*Directions for this task*. Only the lines below starting at the one containing "The width and height of the screenshot is (951, 677)." and ending at the one containing "Given: Click the" belong in the answer, each copied exactly.
[Excerpted data Boundary: Start]
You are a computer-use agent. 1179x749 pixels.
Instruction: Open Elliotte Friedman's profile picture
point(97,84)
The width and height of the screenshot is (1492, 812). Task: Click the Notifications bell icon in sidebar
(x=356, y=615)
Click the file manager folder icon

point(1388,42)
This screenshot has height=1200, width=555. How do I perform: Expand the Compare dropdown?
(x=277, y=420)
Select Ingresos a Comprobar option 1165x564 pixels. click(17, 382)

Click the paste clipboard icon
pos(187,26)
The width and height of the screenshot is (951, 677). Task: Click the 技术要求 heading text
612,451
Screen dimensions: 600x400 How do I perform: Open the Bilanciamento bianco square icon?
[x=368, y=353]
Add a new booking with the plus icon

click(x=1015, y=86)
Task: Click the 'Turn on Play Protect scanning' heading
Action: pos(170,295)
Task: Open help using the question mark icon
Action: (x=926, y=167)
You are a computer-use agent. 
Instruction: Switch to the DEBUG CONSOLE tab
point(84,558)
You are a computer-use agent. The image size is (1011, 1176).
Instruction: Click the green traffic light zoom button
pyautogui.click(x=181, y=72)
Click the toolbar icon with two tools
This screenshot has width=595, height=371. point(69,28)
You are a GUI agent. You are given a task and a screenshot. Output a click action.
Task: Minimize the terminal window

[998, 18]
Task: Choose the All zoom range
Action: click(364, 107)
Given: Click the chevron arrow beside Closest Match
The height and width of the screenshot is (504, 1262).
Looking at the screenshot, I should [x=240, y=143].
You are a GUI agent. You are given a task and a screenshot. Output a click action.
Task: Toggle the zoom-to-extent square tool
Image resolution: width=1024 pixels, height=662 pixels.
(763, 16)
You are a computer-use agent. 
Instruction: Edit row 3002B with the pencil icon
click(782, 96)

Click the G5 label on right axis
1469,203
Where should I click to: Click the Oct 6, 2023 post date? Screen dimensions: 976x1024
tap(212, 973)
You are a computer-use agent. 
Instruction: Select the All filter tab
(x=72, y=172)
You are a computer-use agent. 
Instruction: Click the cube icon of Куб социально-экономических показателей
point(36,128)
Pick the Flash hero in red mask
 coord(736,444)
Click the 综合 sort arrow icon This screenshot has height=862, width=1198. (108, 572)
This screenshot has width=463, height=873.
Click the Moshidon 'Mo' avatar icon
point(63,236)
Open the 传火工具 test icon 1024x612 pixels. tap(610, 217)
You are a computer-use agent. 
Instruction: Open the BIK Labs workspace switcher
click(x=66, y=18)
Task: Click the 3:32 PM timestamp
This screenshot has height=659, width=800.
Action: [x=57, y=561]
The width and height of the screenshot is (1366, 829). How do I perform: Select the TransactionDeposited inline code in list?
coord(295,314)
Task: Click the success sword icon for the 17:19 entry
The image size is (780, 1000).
[Excerpted data Boundary: End]
*Response below*.
The width and height of the screenshot is (951, 677). Task: Click the 技术要求 heading text
612,451
Screen dimensions: 600x400 How do I perform: Open the Bilanciamento bianco square icon?
[x=368, y=353]
Add a new booking with the plus icon

click(x=1015, y=86)
Task: Click the 'Turn on Play Protect scanning' heading
Action: pos(170,295)
Task: Open help using the question mark icon
Action: (x=926, y=167)
You are a computer-use agent. 
Instruction: Switch to the DEBUG CONSOLE tab
point(84,558)
You are a computer-use agent. The image size is (1011, 1176).
Instruction: Click the green traffic light zoom button
pyautogui.click(x=181, y=72)
Click the toolbar icon with two tools
This screenshot has width=595, height=371. point(69,28)
You are a GUI agent. You are given a task and a screenshot. Output a click action.
Task: Minimize the terminal window

[998, 18]
Task: Choose the All zoom range
Action: click(364, 107)
Given: Click the chevron arrow beside Closest Match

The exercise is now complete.